Fastai V1 object detection with SSD


Special thanks to fastai leading me into the data science world, after 5 months study, I think it is time for me to post some findings along the path. This post will tend to explain things to beginners, just like me…


If we think computer vision topics like a game, single label classification (dog vs cat) will more like a novice training ground, and multi object detection will be the end game boss.

The path would be, image classification->multi-label classification -> high Imbalanced class classification -> Object detection -> multi-object detection

If you think about real world, you are highly likely encounter imbalanced dataset, such as face detection with one shot learning. One solution would be using Siamese network, then if the item you are interested in is in the part of the image, you want to take it out first. Here is where object detection steps in.

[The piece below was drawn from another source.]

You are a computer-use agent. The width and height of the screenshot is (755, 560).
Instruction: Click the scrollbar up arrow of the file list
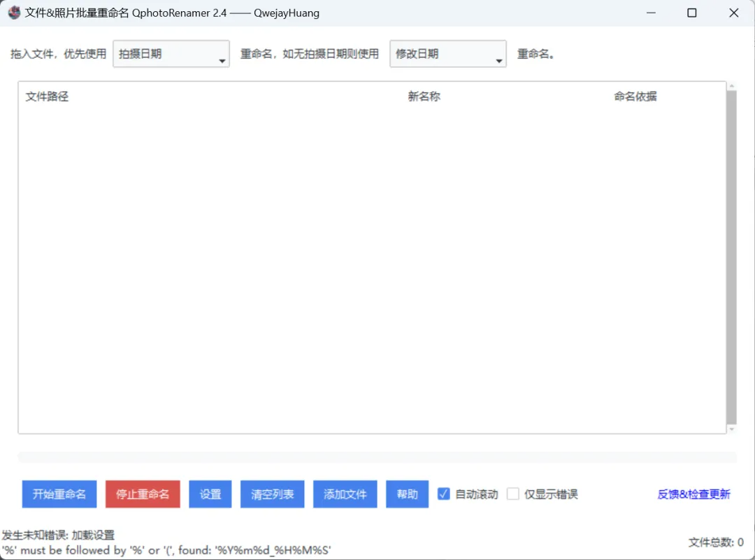click(x=733, y=87)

Fastai 2019 part-2 didn’t talk about much high level applications, therefore, to better understand posted Retina Network, to replicate 2018 SSD seems a good approach for both fastai API and object detection key concepts.


Things will be included in this post:

  1. Input Data structure with fastai V1 object detection datablock
  2. Constructing anchor box with fastai (-1,1) style
  3. Loss function, display prediction.

You can find the SSD source code here:

After fastai 2019 part 1, I explored a bit more for lesson 5 MNIST:

  1. Using customized ItemList (tutorial can be found in fastai docs), so you can apply transfer learning to pixel value input

2. Going off-road, wrap fastai Databunch on top of Pytorch Dataset structure, training using fastai callback system. Using callback to handle transformation, therefore you don’t need fastai datablock API

What makes fastai different?

My personal opinion is:

Data argumentation, lr_find, discrimative learning rate, cycle training and most importantly, callback system.

show_batch(), show_result(),get_pred() is not, using helper function sometimes blocks your understanding of your own model (especially if you start to customize your model), you should be able to display your data, make prediction and show the result without using them.

With that in mind, let’s take a look of pascal voc 2007

(For detailed explanation of the dataset, please refer to fastai 2018 lesson 8–9. I will keep this post concentrate on the difference between fastai v0.7 and v1.0)

  1. Input data
Image for post
Image for post
Object Item List

What is object detection?

Jeremy explained in a such beautiful way, it is simply a Regression model plus Classification model.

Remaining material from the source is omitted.